Before, we leave this discussion, it is important to realize that intuition, understood as my self-sympathy, like the one color orange, is what Bergson calls a “component part” (The Creative Mind, pp. 170–72). Just as the color orange is a real part of the color spectrum — the mathematical equation which defines the light waves of orange, on the contrary, being not a component part, for Bergson, but a “partial expression” – my own duration is a real part of the duration itself. From this part, I can, as Bergson would say, “dilate” or “enlarge” and move into other durations. But this starting point in a part implies – and Bergson himself never seems to realize this– that intuition never gives us absolute knowledge of the whole of the duration, all the component parts of the duration. The whole is never given in an intuition; only a contracted part is given. Nevertheless, this experience is an integral one, in the sense of integrating an infinity of durations. And thus, even though we cannot know all durations, every single one that comes into existence must be related, as a part, to the others. The duration is that to which everything is related and in this sense it is absolute.

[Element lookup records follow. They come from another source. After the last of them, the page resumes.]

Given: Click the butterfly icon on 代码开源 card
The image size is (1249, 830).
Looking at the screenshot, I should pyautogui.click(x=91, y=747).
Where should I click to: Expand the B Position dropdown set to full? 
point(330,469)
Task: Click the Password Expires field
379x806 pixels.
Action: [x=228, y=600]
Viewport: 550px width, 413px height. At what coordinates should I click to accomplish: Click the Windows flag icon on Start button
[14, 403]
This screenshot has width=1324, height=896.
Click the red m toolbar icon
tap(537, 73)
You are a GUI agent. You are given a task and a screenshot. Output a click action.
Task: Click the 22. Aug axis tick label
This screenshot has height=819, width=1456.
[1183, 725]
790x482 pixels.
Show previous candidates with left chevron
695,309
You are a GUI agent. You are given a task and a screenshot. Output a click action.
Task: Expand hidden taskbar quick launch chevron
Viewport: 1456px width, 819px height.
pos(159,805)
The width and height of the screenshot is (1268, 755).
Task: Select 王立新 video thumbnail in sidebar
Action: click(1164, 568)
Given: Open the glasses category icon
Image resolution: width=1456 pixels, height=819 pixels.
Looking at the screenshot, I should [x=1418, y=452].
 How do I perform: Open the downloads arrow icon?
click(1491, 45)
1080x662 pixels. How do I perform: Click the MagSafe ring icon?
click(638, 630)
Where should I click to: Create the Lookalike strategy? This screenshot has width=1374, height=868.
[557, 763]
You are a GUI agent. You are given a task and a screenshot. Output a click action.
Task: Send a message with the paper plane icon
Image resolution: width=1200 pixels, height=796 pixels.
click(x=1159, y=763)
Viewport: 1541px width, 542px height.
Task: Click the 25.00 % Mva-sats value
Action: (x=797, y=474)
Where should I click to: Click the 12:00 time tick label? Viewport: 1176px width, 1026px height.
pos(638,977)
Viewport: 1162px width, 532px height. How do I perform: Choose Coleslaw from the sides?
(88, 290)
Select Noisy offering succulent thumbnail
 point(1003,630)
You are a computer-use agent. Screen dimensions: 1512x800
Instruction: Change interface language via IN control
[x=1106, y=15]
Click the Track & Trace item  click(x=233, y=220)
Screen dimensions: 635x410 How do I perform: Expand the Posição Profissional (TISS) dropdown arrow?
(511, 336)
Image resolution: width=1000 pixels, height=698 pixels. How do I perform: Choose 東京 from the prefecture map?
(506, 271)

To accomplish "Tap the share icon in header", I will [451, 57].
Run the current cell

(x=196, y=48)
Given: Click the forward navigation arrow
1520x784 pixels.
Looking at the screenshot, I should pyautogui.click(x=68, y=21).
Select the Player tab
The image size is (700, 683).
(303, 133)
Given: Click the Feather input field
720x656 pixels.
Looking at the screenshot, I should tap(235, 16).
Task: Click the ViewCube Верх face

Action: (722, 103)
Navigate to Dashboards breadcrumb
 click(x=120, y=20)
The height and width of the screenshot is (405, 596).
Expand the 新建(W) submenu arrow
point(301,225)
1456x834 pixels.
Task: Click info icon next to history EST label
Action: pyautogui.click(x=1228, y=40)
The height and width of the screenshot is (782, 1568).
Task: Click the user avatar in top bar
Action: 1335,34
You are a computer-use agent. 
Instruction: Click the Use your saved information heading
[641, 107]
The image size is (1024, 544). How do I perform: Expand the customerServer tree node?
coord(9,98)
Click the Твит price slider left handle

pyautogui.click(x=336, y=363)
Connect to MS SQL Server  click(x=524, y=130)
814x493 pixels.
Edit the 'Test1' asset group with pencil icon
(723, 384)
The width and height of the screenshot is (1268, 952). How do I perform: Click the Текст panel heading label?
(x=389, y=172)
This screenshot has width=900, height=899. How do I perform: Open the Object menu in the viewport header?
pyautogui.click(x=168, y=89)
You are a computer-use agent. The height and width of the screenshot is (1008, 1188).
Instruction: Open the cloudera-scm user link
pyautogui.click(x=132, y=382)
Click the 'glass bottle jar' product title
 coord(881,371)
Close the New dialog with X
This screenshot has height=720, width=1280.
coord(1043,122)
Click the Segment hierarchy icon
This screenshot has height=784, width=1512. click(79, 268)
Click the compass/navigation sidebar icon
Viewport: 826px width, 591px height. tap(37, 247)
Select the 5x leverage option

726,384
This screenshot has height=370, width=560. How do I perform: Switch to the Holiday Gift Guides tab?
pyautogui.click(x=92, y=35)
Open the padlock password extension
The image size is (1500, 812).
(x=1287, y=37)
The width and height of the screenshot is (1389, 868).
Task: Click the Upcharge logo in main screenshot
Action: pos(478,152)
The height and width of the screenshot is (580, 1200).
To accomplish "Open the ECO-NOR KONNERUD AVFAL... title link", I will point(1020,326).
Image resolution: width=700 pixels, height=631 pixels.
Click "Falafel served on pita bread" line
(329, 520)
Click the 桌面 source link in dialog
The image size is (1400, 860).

Because intuition in Bergson is “integral experience” (The Creative Mind, p. 200), it is made up of an indefinite series of acts, which correspond to the degrees of duration. This series of acts is why Bergson calls intuition a method. The first act is a kind of leap, and the idea of a leap is opposed to the idea of a re-constitution after analysis. One should make the effort to reverse the habitual mode of intelligence and set oneself up immediately in the duration. But then, second, one should make the effort to dilate one’s duration into a continuous heterogeneity. Third, one should make the effort to differentiate (as with the color orange) the extremes of this heterogeneity. With the second and third steps, one can see a similarity to Plato’s idea of dialectic understood as collection and division. The method resembles that of the good butcher who knows how to cut at the articulations or the good tailor who knows how to sew pieces of cloth together into clothes that fit. On the basis of the division into extremes or into a duality, one can then confront our everyday “mixtures” of the two extremes. Within the mixture, one makes a division or “cut” into differences in kind: into matter and spirit, for instance. Then one shows how the duality is actually a monism, how the two extremes are “sewn” together, through memory, in the continuous heterogeneity of duration. Indeed, for Bergson, intuition is memory; it is not perception.